Order Regarding Anonymity
Pursuant to rule 14 of the Tribunal Procedure (Upper Tribunal) Rules 2008, the Appellant is granted anonymity.
No-one shall publish or reveal any information, including the name or address of the Appellant, likely to lead members of the public to identify the Appellant. Failure to comply with this Order could amount to a contempt of court.
DECISION AND REASONS
Relevant background
1. The Appellant is a citizen of Sri Lanka born in 2006. This appeal is brought by the Respondent against the decision of First-tier Tribunal Judge Bradshaw (‘the Judge’) dated 31 October 2024 in which he allowed the Appellant’s appeal on human rights grounds.
2. The Appellant arrived in the United Kingdom in 2019 aged 13 years old. He made a protection claim on 14 November 2019, three days after his arrival, on the basis that his parents were connected to the LTTE in Sri Lanka and he would be at risk on return due to his imputed political opinion following their disappearance when he was six years old. The Appellant has lived with his uncle and his uncle’s family since he came to the UK. The Respondent refused the Appellant’s asylum claim on 20 April 2023 and determined that the Appellant’s return to Sri Lanka would not amount to a breach of his Article 8 private and family life rights.
3. The Appellant’s appeal came before the Judge on 16 October 2024 in the First-tier Tribunal (‘FTT’) at Manchester. The Judge dismissed the Appellant’s protection claim, making a number of adverse credibility findings. However, the Judge found that the Appellant’s parents had disappeared when he was six years old after which he was brought up by his grandmother who was elderly and with whom he has now lost contact. The Judge found the Appellant had no established home in Sri Lanka and had developed a private life in the UK and a family life with his uncle and his uncle’s family. The Judge did not accept that the difficulties the Appellant would face on return to Sri Lanka would be such that he would face “very significant obstacles” to integration to satisfy paragraph 276ADE(1)(vi) of the Immigration Rules, but, in allowing his Article 8 claim, determined that removal of the Appellant would lead to unjustifiably harsh consequences for him taking into account the obstacles that he would face together with other matters weighing in the Appellant’s favour, including his family life in the UK.

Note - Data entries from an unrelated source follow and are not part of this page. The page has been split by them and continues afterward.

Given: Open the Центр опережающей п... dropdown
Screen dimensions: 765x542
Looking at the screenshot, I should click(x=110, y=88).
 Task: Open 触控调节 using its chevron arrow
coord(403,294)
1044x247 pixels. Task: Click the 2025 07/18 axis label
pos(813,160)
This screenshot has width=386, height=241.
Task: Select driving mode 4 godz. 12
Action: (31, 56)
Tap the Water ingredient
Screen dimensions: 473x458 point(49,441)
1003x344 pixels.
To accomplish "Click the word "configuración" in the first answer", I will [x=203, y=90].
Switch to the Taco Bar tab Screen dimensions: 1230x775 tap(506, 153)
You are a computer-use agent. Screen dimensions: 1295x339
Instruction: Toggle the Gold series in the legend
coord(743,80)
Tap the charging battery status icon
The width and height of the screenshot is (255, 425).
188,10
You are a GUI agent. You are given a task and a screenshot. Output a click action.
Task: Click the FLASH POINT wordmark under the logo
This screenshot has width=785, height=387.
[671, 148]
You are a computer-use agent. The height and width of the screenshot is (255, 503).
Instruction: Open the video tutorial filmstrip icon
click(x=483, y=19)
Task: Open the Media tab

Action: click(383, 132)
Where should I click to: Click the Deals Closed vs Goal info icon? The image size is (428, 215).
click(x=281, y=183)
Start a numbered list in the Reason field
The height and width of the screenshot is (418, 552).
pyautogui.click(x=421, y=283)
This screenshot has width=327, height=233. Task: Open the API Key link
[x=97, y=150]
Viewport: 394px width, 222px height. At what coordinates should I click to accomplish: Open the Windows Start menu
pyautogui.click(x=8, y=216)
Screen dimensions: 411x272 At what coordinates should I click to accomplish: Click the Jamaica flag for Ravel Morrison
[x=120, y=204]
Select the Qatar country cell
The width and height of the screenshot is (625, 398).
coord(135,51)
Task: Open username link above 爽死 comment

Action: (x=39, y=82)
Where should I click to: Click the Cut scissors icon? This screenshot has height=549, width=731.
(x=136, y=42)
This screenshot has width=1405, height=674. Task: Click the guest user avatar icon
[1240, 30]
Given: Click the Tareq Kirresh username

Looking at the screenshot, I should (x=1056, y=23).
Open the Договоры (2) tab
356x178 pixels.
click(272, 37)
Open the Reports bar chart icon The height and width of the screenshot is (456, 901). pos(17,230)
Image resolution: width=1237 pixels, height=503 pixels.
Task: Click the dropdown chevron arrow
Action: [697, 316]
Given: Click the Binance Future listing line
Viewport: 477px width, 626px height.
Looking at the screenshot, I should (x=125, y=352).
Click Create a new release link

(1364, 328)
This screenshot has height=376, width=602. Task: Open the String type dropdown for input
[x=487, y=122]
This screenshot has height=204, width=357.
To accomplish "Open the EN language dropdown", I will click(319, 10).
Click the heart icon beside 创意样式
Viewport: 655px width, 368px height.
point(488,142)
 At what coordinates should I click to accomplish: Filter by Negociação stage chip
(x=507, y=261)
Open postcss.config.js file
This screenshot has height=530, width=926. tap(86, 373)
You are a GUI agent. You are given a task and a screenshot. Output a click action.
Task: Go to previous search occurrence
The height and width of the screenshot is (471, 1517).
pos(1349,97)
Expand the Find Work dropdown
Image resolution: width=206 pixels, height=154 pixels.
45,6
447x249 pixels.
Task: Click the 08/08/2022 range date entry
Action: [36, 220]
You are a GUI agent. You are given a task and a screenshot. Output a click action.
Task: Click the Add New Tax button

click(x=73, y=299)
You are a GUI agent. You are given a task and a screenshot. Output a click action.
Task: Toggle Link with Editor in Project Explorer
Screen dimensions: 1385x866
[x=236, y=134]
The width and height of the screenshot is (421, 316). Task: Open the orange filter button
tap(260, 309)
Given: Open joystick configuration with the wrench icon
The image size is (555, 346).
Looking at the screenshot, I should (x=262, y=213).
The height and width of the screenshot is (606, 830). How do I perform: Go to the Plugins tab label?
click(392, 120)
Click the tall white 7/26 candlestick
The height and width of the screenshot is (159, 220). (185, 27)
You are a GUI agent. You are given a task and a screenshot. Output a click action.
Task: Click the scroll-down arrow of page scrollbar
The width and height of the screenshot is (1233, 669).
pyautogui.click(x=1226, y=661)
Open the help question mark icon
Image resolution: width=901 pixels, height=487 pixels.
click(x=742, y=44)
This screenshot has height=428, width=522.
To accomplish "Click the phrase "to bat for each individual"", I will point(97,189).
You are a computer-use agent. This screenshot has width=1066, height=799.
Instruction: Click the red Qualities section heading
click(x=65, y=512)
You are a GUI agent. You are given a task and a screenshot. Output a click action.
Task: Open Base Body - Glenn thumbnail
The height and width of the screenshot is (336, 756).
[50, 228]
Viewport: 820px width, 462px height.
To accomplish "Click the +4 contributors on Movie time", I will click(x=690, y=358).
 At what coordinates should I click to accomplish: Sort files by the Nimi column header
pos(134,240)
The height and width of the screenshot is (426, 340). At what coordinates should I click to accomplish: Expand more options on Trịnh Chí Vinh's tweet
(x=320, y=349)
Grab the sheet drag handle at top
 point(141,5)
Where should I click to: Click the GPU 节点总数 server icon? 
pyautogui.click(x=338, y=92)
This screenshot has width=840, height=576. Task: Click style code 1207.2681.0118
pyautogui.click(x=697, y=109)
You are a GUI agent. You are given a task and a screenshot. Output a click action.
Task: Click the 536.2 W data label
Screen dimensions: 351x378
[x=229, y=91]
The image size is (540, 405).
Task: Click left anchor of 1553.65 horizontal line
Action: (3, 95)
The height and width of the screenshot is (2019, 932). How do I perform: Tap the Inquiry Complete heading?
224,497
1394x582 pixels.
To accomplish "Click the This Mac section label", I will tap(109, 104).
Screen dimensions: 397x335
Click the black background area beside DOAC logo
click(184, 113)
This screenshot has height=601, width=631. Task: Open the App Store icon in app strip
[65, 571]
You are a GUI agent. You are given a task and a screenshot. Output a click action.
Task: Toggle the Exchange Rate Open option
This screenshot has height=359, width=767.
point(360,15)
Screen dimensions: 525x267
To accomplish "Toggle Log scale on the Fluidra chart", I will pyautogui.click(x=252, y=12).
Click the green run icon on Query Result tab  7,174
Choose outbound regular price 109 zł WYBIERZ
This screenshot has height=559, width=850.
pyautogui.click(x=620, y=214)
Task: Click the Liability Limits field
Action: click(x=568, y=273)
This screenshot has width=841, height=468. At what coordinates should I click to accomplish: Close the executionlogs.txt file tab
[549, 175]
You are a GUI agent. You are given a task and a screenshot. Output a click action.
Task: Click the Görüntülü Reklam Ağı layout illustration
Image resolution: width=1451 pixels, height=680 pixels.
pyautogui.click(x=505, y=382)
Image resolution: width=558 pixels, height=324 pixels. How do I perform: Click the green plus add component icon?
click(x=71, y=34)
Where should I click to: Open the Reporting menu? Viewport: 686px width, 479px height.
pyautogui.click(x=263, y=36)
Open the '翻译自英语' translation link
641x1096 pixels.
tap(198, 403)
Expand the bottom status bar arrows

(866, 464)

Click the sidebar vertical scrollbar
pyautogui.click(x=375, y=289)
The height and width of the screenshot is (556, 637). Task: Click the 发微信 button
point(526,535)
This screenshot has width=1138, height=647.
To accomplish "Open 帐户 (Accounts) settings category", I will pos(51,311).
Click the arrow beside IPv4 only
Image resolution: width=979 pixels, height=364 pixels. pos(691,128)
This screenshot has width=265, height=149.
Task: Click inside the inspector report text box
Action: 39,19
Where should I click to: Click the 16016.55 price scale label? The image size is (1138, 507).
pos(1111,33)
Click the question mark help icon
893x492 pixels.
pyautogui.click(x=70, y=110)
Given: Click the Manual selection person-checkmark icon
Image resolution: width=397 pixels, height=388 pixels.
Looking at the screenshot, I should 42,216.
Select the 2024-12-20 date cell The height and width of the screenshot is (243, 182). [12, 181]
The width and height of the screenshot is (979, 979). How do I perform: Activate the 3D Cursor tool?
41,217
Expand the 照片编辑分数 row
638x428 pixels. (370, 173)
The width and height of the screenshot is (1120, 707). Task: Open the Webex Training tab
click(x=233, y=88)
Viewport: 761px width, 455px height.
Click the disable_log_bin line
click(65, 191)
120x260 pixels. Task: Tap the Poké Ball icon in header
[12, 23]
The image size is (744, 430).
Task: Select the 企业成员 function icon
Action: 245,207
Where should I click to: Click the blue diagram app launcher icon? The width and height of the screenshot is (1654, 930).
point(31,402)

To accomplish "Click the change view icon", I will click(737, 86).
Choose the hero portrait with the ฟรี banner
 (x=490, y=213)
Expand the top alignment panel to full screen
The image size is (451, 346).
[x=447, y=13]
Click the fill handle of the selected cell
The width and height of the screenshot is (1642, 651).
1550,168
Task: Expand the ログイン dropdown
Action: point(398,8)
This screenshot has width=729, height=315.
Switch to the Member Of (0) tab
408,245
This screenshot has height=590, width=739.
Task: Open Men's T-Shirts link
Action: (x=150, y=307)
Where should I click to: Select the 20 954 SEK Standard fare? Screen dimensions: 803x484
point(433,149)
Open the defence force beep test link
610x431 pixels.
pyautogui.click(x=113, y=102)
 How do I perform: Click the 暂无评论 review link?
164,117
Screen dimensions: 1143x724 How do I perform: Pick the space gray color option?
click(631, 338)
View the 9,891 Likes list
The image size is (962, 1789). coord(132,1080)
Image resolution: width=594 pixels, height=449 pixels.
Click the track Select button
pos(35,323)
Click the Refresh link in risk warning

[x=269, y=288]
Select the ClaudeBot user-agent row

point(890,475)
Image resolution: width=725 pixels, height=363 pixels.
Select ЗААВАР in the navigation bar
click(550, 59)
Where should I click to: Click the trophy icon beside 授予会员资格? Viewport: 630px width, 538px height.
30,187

The grounds, submissions and error of law hearing
4. The Respondent sought permission to appeal on the ground that the Judge had made a material misdirection of law when undertaking the Article 8 proportionality balancing exercise by failing to attach “the correct weight to the Appellant’s family life when finding in favour of the Appellant”. The grounds assert that the Judge failed to consider that the Appellant’s private and family life in the UK was formed “when he was in the UK with limited leave to remain” and thus with precarious immigration status. Relying on Rajendran (s117B- family life) [2016] UKUT 00138 (IAC)(‘Rajendran’), the grounds contend that the Judge should have attached “little weight” to the Appellant’s private and family life. Further, the grounds contend that the Judge failed to identify what the unjustifiably harsh consequences would be for the Appellant in the event of his removal.
5. Permission was granted by First-tier Tribunal Judge Parkes. The permission decision states:
“3. The Judge made adverse credibility findings in respect of his asylum claim which should have informed the assessment of his credibility in the article 8 claims. The Judge appears to have attached no weight to the Appellant’s precarious status in the UK arguably affecting the assessment made. The grounds are arguable.”.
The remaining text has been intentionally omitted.